Chociaż współpraca pomiędzy lubelską Państwową Strażą Pożarną a wojewódzkim konserwatorem zabytków trwa już od 1999 roku, to wczoraj została sformalizowana. - Głównym celem jest zapobieganie pożarom zabytków, szeroko pojęta profilaktyka, ćwiczenia - mówi st. bryg. Grzegorz Alinowski, komendant wojewódzki PSP.
W województwie lubelskim mamy ponad 4000 zabytkowych nieruchomości, w tym 44 to prawdziwe perełki, wymagające szczególnej ochrony.
– W siedmiu obiektach z listy 44 zabezpieczenia przeciwpożarowe wymagają dopracowania.
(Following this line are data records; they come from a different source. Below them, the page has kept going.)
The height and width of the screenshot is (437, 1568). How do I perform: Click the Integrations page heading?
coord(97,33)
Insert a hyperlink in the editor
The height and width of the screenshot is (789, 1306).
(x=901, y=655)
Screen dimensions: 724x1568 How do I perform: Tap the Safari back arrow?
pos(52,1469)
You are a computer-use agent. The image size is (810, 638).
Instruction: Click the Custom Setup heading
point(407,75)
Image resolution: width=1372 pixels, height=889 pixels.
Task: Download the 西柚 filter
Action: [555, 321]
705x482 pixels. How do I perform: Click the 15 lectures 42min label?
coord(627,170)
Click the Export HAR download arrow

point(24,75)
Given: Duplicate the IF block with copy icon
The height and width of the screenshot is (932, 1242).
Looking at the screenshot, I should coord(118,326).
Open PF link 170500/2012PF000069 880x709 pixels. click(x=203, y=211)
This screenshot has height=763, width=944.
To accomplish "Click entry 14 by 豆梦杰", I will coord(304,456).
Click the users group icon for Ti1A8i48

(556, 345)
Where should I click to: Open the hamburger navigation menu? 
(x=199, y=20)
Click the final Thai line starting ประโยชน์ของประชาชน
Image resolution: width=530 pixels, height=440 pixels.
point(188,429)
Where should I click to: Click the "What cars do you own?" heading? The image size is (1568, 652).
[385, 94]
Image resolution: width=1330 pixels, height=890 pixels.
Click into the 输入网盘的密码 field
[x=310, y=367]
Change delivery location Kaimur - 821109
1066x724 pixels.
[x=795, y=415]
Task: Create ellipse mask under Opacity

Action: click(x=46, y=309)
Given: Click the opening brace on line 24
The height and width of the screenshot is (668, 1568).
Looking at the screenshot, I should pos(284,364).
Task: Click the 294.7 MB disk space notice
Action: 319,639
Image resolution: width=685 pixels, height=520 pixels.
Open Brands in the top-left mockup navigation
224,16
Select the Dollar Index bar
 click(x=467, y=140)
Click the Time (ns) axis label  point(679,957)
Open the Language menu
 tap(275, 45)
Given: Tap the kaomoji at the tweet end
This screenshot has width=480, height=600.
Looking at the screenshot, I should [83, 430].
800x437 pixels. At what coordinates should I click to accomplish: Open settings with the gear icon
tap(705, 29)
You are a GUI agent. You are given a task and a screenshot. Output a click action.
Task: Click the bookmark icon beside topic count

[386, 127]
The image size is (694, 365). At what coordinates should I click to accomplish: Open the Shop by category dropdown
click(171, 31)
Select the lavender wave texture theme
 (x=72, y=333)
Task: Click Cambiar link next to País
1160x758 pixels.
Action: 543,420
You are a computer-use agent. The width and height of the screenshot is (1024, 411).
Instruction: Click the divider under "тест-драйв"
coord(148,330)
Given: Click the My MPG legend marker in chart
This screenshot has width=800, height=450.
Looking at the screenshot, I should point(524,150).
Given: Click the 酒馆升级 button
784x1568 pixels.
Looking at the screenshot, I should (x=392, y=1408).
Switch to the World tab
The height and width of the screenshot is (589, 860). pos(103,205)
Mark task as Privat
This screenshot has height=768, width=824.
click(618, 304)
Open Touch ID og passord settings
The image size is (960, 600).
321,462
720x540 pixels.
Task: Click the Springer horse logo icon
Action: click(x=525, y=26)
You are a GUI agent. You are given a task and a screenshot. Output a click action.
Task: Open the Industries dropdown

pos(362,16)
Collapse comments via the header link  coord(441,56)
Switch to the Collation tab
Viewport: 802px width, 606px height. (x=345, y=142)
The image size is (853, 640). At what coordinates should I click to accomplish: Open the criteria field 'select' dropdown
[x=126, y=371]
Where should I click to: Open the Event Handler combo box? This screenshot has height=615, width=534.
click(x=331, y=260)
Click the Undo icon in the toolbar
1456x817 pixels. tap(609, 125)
Jednym z przykładów jest klasztor o.o. Dominikanów w Lublinie, gdzie instalacja przeciwpożarowa jest na etapie dopracowania – zaznacza dr Dariusz Kopciowski, wojewódzki konserwator zabytków. Na liście najcenniejszych zabytków jest również m.in. Muzeum na Majdanku, Bazylika w Lublinie, Kozłówka czy Muzeum Nadwiślańskie.
– Od 1999 roku przeprowadziliśmy 800 kontroli lubelskich zabytków – dodaje dr Kopciowski. – Przez te lata poziom zabezpieczenia zdecydowanie się poprawił. Nie ma już przypadków, że gaśnicą można robić wszystko, tylko nie gasić – dodaje dr Kopciowski.
Współpraca ma także wymiar szkoleniowy. – Prowadzimy szkolenia dla zarządców zabytków z zakresu ochrony przeciwpożarowej. Organizujemy także zintegrowane ćwiczenia w obiektach zabytkowych – dodaje komendant Alinowski. Chodzi w nich także o zabezpieczenie zabytków ruchomych: ołtarzy, precjozów, kielichów i innych. W sumie jest to ponad 97 tysięcy obiektów.